Ibn Gabirol, Solomon Ben Yehuda

Ibn Gabirol, Solomon Ben Yehuda

 

(Arabicized form, Abu Ayub Sulaiman ibn Yahya ibn Jabirul; Latinized forms, Avicebron, Avencebrol, Avicebrol). Born circa 1021 in Malaga; died 1055 or 1070 in Valencia. Jewish poet and philosopher.

Ibn Gabirol’s Hebrew poetry played an important role in the general revival of Hebrew poetry in Arab Spain during the tenth and llth centuries. His works are in various lyrical genres, the most important being the mystical poem The Royal Crown. His philosophical treatise Fount of Life was written in Arabic; the original is not extant (Latin translation, Fons vitae, edited by C. Baumker, fascs. 1–3, 1892–95).

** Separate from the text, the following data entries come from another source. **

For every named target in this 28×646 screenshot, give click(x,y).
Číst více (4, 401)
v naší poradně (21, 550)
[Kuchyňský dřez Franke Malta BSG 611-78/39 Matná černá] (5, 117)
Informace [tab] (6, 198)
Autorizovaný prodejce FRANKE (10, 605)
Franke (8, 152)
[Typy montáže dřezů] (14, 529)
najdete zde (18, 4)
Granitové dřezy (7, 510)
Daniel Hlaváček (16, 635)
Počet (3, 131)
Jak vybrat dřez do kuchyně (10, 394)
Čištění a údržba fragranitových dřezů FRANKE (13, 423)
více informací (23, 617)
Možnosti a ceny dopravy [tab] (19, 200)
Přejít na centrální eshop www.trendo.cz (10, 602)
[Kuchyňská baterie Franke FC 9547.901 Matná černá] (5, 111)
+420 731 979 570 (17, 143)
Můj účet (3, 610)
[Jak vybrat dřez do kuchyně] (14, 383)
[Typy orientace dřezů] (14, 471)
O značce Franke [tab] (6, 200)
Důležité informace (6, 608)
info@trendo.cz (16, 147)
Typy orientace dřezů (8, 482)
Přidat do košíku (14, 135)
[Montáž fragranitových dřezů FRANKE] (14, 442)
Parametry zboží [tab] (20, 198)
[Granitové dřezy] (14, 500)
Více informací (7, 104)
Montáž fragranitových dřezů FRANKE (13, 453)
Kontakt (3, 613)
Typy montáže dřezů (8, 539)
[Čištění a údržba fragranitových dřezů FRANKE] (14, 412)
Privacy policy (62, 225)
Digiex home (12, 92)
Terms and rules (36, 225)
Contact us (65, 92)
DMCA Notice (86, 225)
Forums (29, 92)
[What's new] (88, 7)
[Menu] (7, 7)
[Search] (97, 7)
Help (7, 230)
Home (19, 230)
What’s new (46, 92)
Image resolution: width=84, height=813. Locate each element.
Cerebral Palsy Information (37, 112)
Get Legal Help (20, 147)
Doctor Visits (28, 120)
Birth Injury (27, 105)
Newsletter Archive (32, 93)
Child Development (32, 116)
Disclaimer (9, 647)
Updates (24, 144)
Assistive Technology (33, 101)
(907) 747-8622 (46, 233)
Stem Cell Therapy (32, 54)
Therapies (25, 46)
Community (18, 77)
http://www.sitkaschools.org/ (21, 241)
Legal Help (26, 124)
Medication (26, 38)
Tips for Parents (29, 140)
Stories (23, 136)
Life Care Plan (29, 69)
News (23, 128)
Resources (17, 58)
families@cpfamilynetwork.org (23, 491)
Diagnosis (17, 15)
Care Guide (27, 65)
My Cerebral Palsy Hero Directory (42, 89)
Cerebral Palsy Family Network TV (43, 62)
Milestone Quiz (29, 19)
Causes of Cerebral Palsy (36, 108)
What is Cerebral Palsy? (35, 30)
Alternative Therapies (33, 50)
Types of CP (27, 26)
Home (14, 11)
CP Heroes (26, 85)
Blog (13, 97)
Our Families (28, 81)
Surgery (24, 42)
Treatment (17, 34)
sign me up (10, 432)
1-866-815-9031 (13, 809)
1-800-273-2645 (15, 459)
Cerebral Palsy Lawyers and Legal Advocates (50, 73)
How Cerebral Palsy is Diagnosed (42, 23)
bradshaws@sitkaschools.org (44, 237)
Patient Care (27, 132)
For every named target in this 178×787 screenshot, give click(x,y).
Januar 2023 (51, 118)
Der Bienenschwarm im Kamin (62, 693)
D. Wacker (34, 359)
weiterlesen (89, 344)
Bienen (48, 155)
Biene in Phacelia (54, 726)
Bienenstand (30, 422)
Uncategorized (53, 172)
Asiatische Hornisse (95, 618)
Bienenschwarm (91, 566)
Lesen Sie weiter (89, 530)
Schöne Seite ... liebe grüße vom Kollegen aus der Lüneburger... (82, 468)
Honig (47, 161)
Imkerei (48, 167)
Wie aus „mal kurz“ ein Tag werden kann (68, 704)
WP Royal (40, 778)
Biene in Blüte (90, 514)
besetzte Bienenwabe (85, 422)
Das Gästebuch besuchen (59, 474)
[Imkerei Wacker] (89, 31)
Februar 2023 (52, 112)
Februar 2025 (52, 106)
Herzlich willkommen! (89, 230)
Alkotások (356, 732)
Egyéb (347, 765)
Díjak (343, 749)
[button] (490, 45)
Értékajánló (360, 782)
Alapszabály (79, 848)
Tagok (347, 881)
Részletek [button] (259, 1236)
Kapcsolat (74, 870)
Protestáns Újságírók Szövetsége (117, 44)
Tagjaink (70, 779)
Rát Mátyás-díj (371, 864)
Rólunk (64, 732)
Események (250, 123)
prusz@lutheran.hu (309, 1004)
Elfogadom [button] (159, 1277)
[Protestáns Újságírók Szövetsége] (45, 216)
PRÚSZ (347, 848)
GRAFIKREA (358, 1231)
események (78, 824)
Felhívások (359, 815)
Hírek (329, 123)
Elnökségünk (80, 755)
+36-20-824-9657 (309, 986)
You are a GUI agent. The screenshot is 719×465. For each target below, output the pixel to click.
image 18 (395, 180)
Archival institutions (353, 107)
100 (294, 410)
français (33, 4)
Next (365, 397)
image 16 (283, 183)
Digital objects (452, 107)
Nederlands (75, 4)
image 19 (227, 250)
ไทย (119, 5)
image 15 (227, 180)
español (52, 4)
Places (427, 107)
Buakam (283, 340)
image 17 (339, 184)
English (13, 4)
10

Ibn Gabirol was drawn to Neoplatonic pantheism, but unlike the Neoplatonists he attached great importance to matter, which he regarded as substance both corporeal and spiritual. He borrowed from the classical philosophical tradition the antithesis of matter and form but raised it to the level of god. If form is interpreted as a creation of god’s will (Ibn Gabirol elaborated a brilliant teaching on the nature of will), then matter is the direct emanation of the essence of god and is therefore more divine than form. This equation of god and matter was later accepted by G. Bruno. Ibn Gabirol’s treatise had no influence in the Jewish and Islamic worlds, surviving only in the Christian Scholastic tradition as the composition of the mysterious Arab or Christian Avicebron. It was not until the 19th century that this philosopher was identified with the Hebrew poet Ibn Gabirol.